By Dr Jan Bondeson

THE celebrated North Berwick postcard artist Reginald Phillimore was fond of painting scenes from his home town and from Gullane, Dirleton and the Bass Rock, ranging from the castle ruins of the mighty to the humble cottages of the poor.

Since he also liked Dunbar, not less than 15 of his postcards are from this East Lothian coastal town, which was popular among the tourists in Edwardian times.

Some of his cards depict standard sights like the Castle Ruins and the Town Hall; one has a quaint little cottage at Cleikum Toll and another the Lover’s Walk, a rump of which still exists.

One of his most interesting cards (pictured below), from a historical point of view, depicts the ancient Abbey Ruins at Friarscroft: they were quite a rural scene in Edwardian times, with sheep grazing and some old cottages in the background.

East Lothian Courier: Reginald Phillimore’s postcard of the Abbey Ruins

This Trinitarian abbey was founded by the Countess of Dunbar in 1242, as one of eight known houses to have been located in Scotland.

The abbey still stood in 1529 but it fell into a gradual decline; the remaining friars moved away, and most of the stoneware of the church was taken away for local building projects.

A 1750 map shows that by this time, only the tower stood, being used as a dovecot.

In 1981, a group of archaeologists and antiquaries made excavations near the dovecot tower, finding the original tiled floor of the church, but no trace of an original dwelling-house for the friars anywhere nearby.

Since the old friars had built their tower sturdy and strong, it still stands today (pictured below), looking virtually unchanged since Phillimore’s time.

East Lothian Courier: The Abbey Ruins today

The only sheep to be found anywhere in the vicinity are the lamb chops for sale at the Co-op supermarket, although the cottages in the background remain more or less unchanged.

Friar’s Walk, also known as the Monk’s Walk of Dunbar, is a more mysterious matter.

This structure is still largely in existence, consisting of two parallel ancient sandstone rubble walls stretching southwards from West Port.

It has been presumed that Friar’s Walk must have some connection with the Trinitarian abbey, and that the part connecting it with West Port is a later addition.

East Lothian Courier: The northern part of Friar's Walk

The northern part of Friar's Walk

Already in Victorian times, Friar’s Walk was used to dump rubbish and garden refuse from the gardens of the houses on High Street, but the entire length was passable within living memory.

When examined by the archaeologists in 1981, it was largely filled with earth and quite overgrown; when I explored it in 2020, things had not improved in the slightest.

What might have been, through the deployment of a sergeant-major and 50 unemployed youngsters armed with shovels and saws, one of the leading tourist attractions of Dunbar has been left to fight a losing battle against decay.

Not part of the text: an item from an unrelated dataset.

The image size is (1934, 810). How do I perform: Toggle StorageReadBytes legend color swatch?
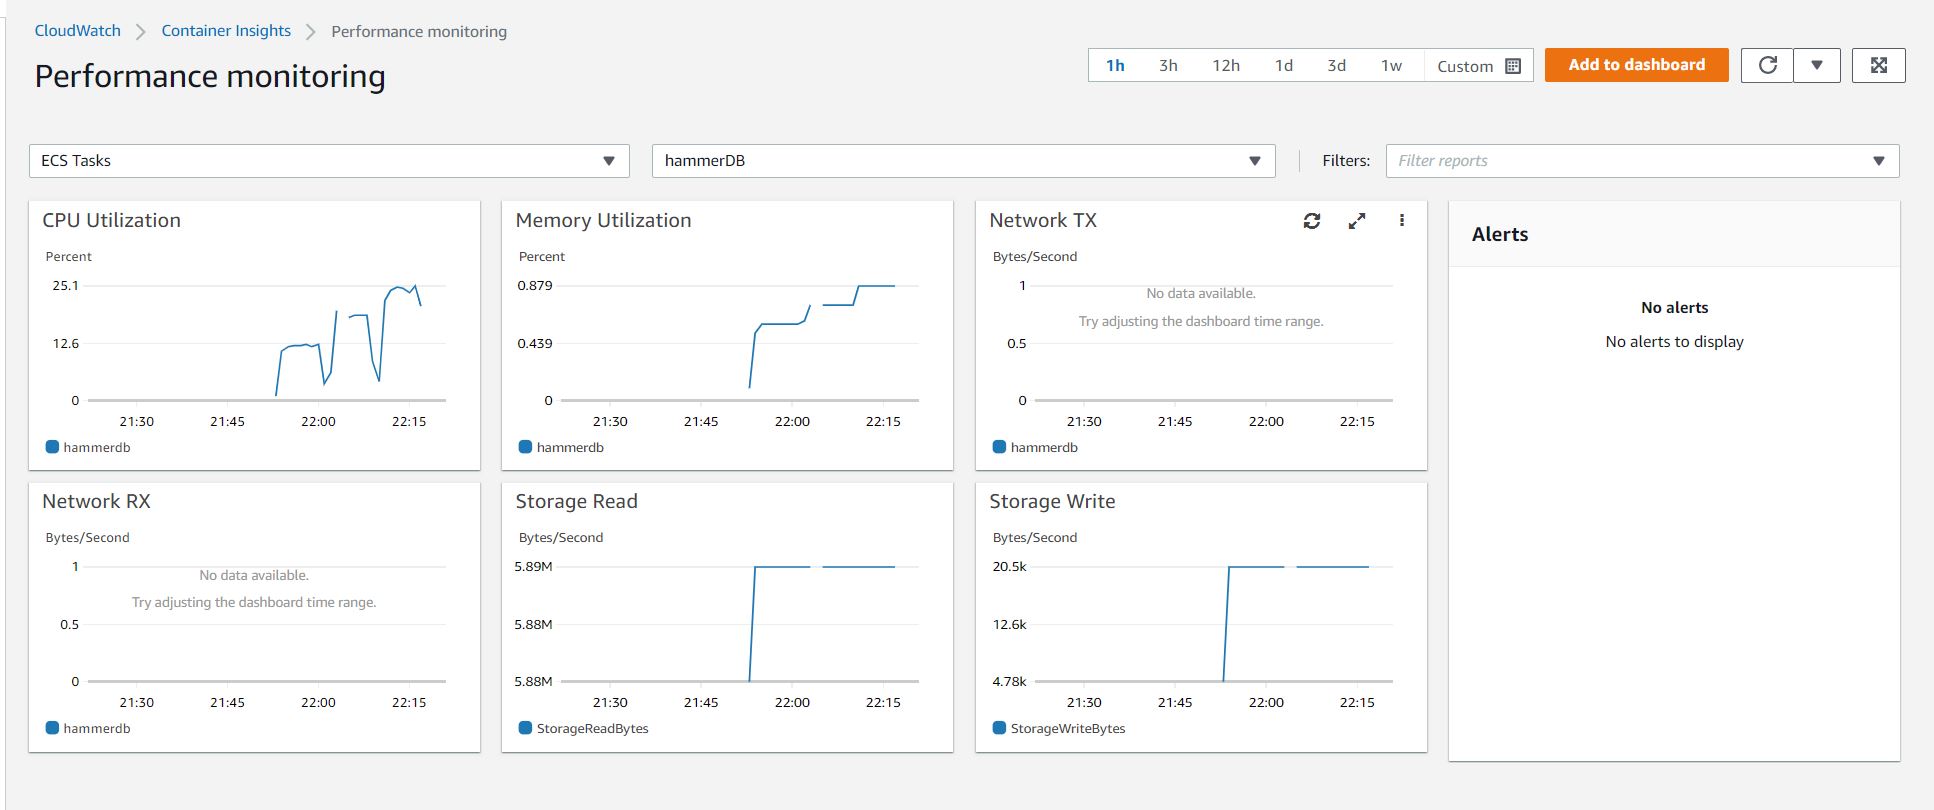coord(525,728)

There does not appear to be any other instances of ancient double walls with a narrow walkway between them, and the Dunbar local historians have speculated what use had been made of Friar’s Walk in olden times.

One rather adventurous hypothesis is that the Trinitarian monks used the walls as a walkway from their abbey to another building, perhaps their dwelling-house.

When ended at its southern extremity (see below) by the construction of a Georgian or early Victorian building, Friar’s Walk is heading straight for what is today the grounds of the Priory, my own house in Dunbar.

East Lothian Courier: The southern extremity of Friar’s Walk

No ancient ruins ever existed in these parts, as far as can be discerned: a postcard from Edwardian times, stamped and posted before work on the Priory was begun in 1910, merely shows farmland and market gardens.

Maybe the friars had their garden here, growing fruit and medicinal plants?

Another speculation is that one of the walls of Friar’s Walk represents a substantial fragment of the post-medieval western town wall.

Since at least the western wall of Friar’s Walk has several blocked doorways, a rationalist would instead suspect that it was intended as a rear lane to the houses on High Street, used for the removal of rubbish and garden waste.

The mystery of Friar’s Walk is a profound one, and unlikely ever to be solved.